Extracted data entries
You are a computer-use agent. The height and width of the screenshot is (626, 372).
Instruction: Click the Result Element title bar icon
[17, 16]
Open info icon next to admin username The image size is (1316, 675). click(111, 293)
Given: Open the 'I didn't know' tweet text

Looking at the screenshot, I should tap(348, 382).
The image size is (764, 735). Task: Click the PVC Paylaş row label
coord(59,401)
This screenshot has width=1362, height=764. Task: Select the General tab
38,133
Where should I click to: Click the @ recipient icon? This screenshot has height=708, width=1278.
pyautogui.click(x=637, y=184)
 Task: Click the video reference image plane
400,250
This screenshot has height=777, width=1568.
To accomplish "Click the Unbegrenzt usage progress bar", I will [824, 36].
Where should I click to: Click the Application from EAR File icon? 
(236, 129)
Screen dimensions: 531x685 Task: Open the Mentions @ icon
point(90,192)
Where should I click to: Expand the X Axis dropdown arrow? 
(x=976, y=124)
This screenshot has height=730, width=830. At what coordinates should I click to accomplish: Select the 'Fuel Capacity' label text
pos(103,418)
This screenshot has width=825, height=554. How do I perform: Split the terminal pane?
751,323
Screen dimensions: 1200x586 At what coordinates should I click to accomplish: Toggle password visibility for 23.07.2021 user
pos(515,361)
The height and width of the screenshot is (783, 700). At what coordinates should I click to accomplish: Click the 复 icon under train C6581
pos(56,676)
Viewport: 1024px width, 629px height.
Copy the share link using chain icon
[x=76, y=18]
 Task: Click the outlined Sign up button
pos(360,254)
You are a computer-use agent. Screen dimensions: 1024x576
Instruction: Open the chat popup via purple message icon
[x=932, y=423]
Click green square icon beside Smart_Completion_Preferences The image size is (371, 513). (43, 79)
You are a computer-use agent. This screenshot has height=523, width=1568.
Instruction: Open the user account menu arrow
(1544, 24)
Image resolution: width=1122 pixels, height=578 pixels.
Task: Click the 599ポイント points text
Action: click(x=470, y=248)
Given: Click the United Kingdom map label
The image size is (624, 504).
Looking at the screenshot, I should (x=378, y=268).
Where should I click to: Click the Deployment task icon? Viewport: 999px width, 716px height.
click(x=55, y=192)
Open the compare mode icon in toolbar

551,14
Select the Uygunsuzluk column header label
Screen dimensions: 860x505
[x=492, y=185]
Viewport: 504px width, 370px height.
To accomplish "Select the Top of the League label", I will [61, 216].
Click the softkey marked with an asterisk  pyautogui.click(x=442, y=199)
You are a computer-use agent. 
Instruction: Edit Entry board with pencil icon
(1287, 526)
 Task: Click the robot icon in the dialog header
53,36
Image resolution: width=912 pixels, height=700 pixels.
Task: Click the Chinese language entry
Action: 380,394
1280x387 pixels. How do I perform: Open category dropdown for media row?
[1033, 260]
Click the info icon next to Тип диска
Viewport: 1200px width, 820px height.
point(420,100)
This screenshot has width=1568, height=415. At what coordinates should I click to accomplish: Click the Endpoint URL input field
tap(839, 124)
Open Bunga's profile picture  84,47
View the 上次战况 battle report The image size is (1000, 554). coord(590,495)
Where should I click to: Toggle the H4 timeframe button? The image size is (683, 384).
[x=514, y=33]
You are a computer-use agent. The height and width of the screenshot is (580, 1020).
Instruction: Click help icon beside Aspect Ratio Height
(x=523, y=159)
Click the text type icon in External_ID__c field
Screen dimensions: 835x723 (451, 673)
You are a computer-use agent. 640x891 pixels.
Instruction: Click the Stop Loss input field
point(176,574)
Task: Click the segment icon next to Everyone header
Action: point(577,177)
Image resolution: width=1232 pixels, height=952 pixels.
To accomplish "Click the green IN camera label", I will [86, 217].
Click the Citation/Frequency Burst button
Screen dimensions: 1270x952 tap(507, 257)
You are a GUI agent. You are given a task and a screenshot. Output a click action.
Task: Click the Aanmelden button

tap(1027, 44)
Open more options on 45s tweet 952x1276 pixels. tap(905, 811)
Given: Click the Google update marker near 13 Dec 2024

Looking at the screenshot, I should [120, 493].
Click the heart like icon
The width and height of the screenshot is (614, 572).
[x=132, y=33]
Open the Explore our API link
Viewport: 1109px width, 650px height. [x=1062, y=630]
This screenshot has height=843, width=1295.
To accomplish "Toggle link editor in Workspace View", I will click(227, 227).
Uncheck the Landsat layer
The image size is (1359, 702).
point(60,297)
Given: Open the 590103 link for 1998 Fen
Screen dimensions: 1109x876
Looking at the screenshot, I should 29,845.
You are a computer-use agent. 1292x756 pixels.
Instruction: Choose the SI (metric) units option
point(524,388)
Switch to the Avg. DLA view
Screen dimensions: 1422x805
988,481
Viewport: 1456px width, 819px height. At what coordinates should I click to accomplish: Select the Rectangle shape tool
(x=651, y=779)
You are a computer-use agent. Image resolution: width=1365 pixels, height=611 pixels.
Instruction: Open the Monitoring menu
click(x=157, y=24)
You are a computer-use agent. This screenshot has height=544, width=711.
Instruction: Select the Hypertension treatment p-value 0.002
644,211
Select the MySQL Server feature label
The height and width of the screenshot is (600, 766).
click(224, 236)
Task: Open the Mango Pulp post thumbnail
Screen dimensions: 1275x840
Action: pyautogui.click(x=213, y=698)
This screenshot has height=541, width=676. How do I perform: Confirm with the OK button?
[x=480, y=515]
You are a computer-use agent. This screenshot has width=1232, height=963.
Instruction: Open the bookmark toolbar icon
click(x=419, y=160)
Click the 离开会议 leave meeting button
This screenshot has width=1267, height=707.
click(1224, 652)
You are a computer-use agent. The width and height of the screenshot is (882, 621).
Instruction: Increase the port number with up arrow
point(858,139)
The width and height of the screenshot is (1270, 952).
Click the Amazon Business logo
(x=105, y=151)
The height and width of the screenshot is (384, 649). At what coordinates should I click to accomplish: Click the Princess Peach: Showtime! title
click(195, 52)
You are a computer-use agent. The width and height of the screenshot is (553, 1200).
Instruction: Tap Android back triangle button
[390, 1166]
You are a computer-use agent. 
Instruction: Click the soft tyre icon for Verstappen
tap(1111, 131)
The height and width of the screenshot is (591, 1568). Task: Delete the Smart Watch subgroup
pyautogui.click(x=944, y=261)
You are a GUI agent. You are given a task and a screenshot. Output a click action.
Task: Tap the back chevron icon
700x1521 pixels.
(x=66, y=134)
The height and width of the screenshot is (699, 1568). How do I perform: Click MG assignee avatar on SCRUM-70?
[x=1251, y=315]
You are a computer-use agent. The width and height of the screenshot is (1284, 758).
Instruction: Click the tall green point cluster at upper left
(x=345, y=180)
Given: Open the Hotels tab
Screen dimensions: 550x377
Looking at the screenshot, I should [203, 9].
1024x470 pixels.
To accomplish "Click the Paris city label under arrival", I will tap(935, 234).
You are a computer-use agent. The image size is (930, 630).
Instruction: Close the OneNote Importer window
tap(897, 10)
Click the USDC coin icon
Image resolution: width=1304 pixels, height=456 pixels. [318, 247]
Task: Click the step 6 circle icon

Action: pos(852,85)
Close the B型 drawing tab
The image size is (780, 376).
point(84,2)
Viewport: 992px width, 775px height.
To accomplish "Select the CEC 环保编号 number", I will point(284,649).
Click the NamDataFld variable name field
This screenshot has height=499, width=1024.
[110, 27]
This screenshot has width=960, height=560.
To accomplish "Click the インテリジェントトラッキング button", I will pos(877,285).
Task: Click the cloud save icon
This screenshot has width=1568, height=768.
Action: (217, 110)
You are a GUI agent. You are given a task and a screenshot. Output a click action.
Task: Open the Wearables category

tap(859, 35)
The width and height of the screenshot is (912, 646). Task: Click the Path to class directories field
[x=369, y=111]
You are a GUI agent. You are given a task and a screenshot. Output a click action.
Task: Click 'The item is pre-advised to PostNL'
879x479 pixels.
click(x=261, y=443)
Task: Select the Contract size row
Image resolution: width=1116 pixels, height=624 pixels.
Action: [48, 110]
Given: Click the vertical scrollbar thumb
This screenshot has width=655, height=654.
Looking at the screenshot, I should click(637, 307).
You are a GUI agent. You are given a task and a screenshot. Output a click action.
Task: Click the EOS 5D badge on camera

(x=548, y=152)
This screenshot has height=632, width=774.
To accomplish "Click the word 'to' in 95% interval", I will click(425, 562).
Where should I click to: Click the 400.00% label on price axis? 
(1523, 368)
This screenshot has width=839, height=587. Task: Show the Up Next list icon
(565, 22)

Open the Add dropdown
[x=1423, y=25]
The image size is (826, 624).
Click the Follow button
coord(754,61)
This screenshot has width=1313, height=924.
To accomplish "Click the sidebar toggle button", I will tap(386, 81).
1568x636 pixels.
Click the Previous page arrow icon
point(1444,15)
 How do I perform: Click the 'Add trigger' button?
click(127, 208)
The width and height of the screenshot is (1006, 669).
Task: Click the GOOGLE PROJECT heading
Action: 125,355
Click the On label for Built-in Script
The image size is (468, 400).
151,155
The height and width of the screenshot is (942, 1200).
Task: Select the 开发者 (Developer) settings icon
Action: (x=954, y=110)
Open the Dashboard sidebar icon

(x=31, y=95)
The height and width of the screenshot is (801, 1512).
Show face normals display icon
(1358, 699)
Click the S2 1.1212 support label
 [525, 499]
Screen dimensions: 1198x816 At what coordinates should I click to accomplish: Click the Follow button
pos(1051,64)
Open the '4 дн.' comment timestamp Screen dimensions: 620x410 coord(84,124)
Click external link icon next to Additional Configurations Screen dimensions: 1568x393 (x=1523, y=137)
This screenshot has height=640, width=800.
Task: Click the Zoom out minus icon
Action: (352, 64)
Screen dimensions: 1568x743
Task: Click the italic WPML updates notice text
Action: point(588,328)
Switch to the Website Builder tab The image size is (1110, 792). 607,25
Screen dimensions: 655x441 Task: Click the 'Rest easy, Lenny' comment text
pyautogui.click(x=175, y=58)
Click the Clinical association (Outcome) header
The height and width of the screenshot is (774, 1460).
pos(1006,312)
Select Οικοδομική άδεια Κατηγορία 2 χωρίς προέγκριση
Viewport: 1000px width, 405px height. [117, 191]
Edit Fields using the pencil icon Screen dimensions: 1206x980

▶ Problem to solve
Exactly as written, give the line containing "Screen dimensions: 655x441" and all remaining lines of the records.

▶ Task result
Screen dimensions: 655x441 Task: Click the 'Rest easy, Lenny' comment text
pyautogui.click(x=175, y=58)
Click the Clinical association (Outcome) header
The height and width of the screenshot is (774, 1460).
pos(1006,312)
Select Οικοδομική άδεια Κατηγορία 2 χωρίς προέγκριση
Viewport: 1000px width, 405px height. [117, 191]
Edit Fields using the pencil icon Screen dimensions: 1206x980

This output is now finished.